The characterization of hyper-bent function with multiple trace terms in the extension field
Peng Han, Keli Pu
TL;DR
The work addresses the classification of hyper-bent functions with multiple trace terms and Dillon-like exponents over the extension field $\mathbb{F}_{2^{2m}}$ (with $m$ odd). It develops a framework based on Möbius transformations and hyperelliptic-curve theory to characterize hyper-bentness via transformed exponential sums and algebraic-geometry counts, culminating in a set of criteria (Theorems 3.1–3.6) that connect $\Lambda(f)$, trace polynomials $g_{a'_{r}}$, and the curve counts $\#\mathcal{C}(\mathbb{F}_{2^{m}})$. These results extend Charpin-Gong–type families to coefficient sets in the full extension field and resolve a standing open problem by providing explicit, equivalent conditions for hyper-bentness, with potential cryptographic implications.

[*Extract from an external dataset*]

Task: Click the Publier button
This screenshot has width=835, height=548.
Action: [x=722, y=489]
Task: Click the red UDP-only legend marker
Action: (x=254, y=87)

The work also suggests avenues for generalizing to other trace-term configurations and to $p$-ary hyper-bent settings, highlighting the deep links between finite-field transforms, Dickson polynomials, and hyperelliptic curves in function classification.
Abstract
Bent functions are maximally nonlinear Boolean functions with an even number of variables, which include a subclass of functions, the so-called hyper-bent functions whose properties are stronger than bent functions and a complete classification of hyper-bent functions is elusive and inavailable.~In this paper,~we solve an open problem of Mesnager that describes hyper-bentness of hyper-bent functions with multiple trace terms via Dillon-like exponents with coefficients in the extension field~$\mathbb{F}_{2^{2m}}$~of this field~$\mathbb{F}_{2^{m}}$. By applying Möbius transformation and the theorems of hyperelliptic curves, hyper-bentness of these functions are successfully characterized in this field~$\mathbb{F}_{2^{2m}}$ with~$m$~odd integer.